Há 32 anos que tentamos salvar a camada de ozono

por RTP
Reuters

Assinala-se esta segunda-feira o Dia Mundial para a Preservação da Camada de Ozono. Este ano, as Nações Unidas celebram 32 anos de recuperação. Em comparação com as últimas três décadas, as emissões dos gases mais poluentes diminuíram substancialmente. No entanto, a completa cicatrização da camada de ozono só deverá acontecer entre 2050 e 2060.

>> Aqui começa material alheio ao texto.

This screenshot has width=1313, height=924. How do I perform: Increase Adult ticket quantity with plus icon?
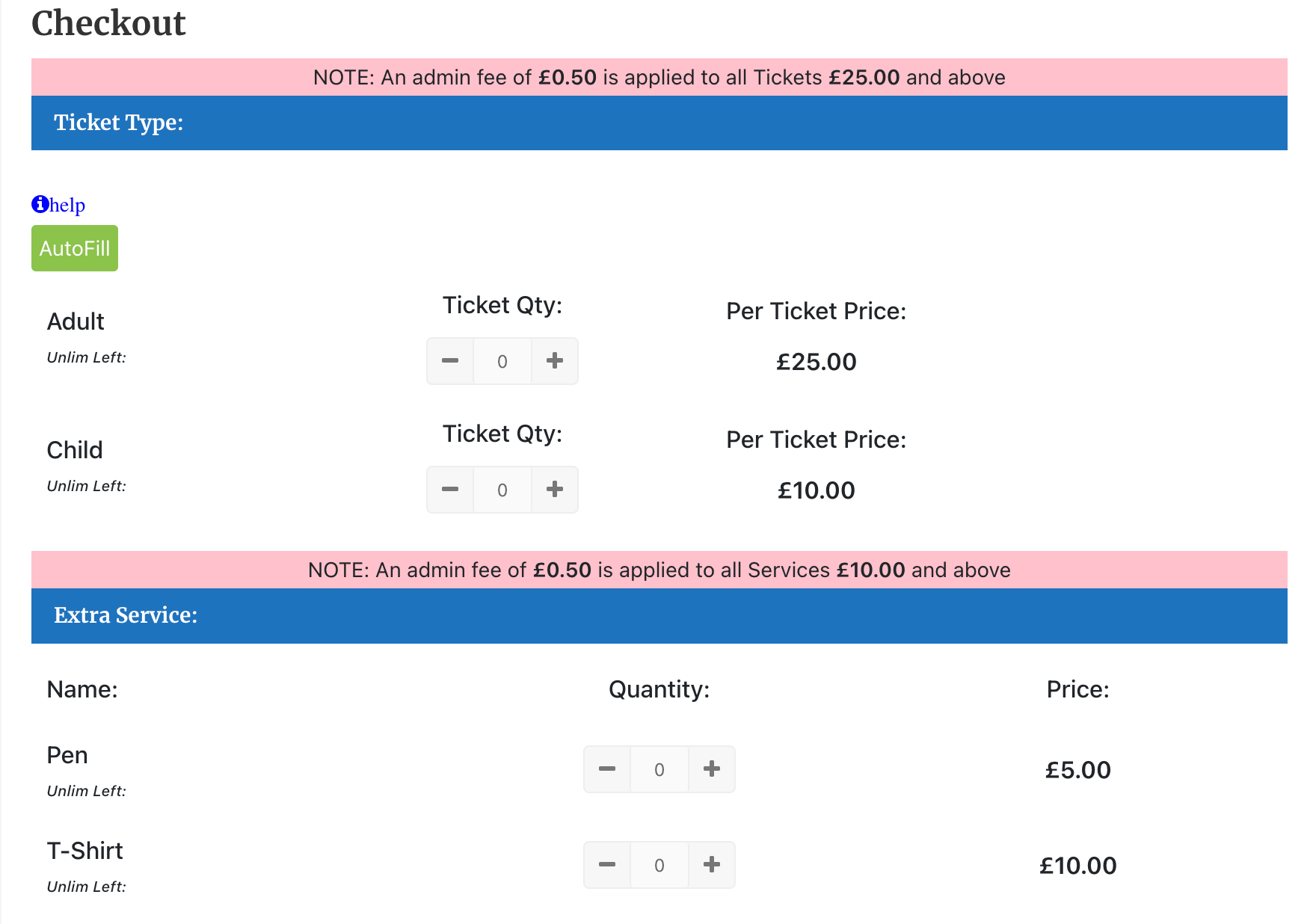(x=555, y=361)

A recuperação da camada de ozono vem sendo levada a cabo há de 32 anos, mas os esforços parecem estar finalmente a produzir resultados.
O Dia Mundial para a Preservação da Camada de Ozono alerta para as consequências da destruição do escudo invisível que protege o planeta das radiações ultravioletas.
De acordo com os dados divulgados esta segunda-feira pelo Eurostat, as emissões de gases poluentes baixaram substancialmente na União Europeia entre 1990 e 2017. Há 29 anos, o índice rondava as 100 mil toneladas. Em 2017, as emissões rondam as 78 mil.

Para Portugal, os números revelados pelo gabinete estatístico europeu apresentaram uma redução acima da média europeia: de 108 mil para 47 mil toneladas.

Estima-se que até, ao próximo ano, a concentração dos gases que contribuem para o efeito de estufa caia cerca de 20 por cento, em comparação com os valores registados em 1990.

Os esforços para proteger a camada de ozono também contribuíram para o combate às mudanças climáticas evitando cerca de 135 mil milhões de toneladas, entre 1990 a 2010.
Uma recuperação de 32 anos
“O tema deste ano celebra mais de três décadas de uma cooperação internacional notável para proteger a camada de ozono e o clima sob o Protocolo de Montreal”, pode ler-se no comunicado das Nações Unidas.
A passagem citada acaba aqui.